Pioneer Study of Mapping Greenhouses in Westport, Massachusetts
Yao-Ting Yao, Ashna Siddhi, Brenner Burkholder
Advanced Remote Sensing Project
Massachusetts has a thriving greenhouse and nursery industry, ranking in the top 10 states for greenhouse and nursery sales value per square mile. According to the 2017 Census of Agriculture report, the total area of greenhouse vegetables and fresh-cut herbs is 1,755,716 square feet.
As part of the efforts to enhance food sustainability, this project aimed to assist the Boston Consulting Group's initiative by developing a methodology for mapping greenhouses. To customize object detection models, Mahalanobis Distance soft classifier and Segmentation Classification (Support Vector Machine and Segmentation Anything Model) were employed. In order to assess accuracy, map assessments were conducted, comparing the performance of different methods. This article will emphasize the Segmentation Classification method.
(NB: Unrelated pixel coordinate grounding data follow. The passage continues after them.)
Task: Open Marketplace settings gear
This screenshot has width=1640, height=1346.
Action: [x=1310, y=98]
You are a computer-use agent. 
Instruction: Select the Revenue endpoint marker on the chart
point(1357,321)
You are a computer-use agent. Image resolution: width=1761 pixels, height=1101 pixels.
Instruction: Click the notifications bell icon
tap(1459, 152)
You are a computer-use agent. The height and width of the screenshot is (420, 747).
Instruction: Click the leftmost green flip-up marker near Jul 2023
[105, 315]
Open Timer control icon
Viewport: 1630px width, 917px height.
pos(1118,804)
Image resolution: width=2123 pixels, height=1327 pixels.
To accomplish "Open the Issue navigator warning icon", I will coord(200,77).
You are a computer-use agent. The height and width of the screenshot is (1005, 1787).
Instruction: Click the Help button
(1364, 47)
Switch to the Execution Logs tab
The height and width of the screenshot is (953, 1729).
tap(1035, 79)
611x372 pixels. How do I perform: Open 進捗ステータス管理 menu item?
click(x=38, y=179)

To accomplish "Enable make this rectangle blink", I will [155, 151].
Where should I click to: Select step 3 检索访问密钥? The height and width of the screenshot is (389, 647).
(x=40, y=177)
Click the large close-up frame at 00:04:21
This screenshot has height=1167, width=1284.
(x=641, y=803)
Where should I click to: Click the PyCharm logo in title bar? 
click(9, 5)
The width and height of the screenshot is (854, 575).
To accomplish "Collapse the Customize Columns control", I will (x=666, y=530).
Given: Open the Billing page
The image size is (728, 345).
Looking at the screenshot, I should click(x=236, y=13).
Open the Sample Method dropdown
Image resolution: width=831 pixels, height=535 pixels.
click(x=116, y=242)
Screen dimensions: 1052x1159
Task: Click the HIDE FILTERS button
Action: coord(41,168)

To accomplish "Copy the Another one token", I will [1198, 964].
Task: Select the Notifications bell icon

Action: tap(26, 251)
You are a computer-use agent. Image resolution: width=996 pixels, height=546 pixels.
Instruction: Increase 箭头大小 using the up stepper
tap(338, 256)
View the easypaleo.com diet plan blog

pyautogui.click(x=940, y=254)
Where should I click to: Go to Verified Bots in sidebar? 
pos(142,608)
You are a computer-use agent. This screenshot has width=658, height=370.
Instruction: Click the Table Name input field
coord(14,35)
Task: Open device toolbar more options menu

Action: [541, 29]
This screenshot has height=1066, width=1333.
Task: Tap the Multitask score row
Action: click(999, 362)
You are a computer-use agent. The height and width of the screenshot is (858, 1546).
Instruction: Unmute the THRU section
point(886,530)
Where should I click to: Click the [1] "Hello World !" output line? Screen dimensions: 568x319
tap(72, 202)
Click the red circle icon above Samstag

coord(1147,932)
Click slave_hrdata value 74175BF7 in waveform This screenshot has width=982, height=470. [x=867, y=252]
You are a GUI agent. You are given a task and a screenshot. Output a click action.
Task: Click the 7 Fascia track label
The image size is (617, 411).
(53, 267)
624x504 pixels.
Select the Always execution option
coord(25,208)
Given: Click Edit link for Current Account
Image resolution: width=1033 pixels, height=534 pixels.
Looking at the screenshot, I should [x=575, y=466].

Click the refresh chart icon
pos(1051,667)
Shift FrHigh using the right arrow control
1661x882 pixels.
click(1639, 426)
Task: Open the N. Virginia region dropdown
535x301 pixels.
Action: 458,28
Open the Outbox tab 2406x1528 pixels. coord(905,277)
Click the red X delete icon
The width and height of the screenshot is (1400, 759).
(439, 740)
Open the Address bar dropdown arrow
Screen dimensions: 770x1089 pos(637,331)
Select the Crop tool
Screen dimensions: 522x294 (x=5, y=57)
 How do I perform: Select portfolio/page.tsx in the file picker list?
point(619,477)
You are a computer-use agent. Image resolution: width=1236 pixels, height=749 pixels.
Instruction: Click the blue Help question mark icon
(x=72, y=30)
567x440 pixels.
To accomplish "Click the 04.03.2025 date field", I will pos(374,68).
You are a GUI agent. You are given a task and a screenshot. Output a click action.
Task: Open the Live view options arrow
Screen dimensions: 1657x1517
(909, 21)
Segmentation Anything Model (SAM)
The greenhouse in Massachusetts is widely separated. The area of the greenhouse is small compared to the large commercial greenhouse. The greenhouse is all reflected by the background, e.g. soil and grass. As a result, using a keen classification method can segment objects from background is vital important.
This research used the Segmentation Anything Model(SAM) as one of our segmentation methods. It was released by Meta’s FAIR lab. This foundation model for image segmentation was trained over 11 million images with 1 billion masks. I used to cv2 package to read the NAIP file and used AutomaticMaskGenerator to generate the segmentation result.